▶ _Problem statement_
Copy each line of the material beneath that holds the word "resolution".

▶ _Data shown_
□ □ □ □ □

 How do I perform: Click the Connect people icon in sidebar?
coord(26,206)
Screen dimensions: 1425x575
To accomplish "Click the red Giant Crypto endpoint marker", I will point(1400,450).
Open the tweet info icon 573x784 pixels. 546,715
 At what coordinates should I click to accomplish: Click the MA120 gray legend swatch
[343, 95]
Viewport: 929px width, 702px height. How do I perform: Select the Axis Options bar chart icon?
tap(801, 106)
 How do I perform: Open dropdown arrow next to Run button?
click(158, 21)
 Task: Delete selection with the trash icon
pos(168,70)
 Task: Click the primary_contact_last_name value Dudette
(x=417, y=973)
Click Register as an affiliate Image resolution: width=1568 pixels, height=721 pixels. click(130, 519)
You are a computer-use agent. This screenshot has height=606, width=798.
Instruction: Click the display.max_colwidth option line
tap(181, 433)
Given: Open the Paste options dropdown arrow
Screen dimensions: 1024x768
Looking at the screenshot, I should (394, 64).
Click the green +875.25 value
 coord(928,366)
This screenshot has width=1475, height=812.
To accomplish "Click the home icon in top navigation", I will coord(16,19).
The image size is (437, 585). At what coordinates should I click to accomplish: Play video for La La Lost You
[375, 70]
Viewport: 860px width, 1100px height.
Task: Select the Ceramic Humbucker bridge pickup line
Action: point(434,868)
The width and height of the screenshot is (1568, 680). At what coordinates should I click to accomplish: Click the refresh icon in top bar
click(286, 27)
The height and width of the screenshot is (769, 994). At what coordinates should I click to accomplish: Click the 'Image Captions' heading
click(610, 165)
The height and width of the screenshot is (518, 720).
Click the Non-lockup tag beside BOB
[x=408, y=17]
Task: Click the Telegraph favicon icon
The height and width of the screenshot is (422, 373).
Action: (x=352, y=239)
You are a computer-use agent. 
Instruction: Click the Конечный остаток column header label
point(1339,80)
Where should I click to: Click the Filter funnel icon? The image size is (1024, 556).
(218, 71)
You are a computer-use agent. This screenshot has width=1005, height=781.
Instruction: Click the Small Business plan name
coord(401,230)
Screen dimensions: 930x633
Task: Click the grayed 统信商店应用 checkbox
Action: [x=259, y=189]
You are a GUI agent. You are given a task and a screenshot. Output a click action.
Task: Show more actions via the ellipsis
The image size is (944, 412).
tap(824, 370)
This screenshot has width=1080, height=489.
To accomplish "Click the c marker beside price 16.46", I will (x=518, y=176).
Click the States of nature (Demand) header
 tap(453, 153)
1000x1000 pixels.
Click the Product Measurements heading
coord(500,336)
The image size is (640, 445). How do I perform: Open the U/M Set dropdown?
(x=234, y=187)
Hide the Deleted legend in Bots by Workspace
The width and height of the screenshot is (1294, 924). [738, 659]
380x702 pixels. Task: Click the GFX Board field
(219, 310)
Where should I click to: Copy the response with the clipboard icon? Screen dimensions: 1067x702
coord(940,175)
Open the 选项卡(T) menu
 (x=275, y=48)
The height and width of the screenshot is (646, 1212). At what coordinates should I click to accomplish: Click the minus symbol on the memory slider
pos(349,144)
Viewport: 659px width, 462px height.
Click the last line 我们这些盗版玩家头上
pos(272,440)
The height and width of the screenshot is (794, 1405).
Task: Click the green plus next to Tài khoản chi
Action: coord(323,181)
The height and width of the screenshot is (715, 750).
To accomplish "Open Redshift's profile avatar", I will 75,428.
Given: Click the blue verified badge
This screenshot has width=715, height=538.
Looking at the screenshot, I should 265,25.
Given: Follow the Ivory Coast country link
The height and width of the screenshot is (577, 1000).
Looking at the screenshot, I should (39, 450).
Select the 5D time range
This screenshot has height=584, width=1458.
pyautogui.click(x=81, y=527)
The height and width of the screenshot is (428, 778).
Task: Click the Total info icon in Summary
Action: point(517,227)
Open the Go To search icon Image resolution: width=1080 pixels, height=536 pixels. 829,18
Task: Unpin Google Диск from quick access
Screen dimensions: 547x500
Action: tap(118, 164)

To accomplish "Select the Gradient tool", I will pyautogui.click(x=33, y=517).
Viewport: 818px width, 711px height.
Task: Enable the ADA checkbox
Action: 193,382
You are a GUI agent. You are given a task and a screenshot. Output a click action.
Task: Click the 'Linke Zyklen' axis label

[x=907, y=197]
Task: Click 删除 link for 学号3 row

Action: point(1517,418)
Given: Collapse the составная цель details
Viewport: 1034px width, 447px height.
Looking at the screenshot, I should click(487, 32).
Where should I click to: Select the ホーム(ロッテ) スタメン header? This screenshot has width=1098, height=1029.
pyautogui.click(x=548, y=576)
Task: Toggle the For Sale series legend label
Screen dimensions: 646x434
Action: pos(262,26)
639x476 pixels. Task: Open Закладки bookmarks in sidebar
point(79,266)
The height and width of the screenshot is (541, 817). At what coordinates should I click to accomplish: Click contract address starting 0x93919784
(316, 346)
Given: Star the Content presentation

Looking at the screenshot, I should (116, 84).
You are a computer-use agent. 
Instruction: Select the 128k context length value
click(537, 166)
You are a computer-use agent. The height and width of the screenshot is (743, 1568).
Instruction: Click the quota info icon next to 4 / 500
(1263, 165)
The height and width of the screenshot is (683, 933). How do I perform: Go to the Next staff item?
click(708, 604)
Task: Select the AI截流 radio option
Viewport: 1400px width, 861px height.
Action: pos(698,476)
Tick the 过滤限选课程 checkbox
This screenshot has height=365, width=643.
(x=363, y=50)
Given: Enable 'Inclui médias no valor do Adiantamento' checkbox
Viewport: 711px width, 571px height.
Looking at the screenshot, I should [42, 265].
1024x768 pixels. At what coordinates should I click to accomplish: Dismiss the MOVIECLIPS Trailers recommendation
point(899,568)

□ □ □ □ □

▶ _Exercise solution_
Click Register as an affiliate Image resolution: width=1568 pixels, height=721 pixels. click(130, 519)
Open the Go To search icon Image resolution: width=1080 pixels, height=536 pixels. 829,18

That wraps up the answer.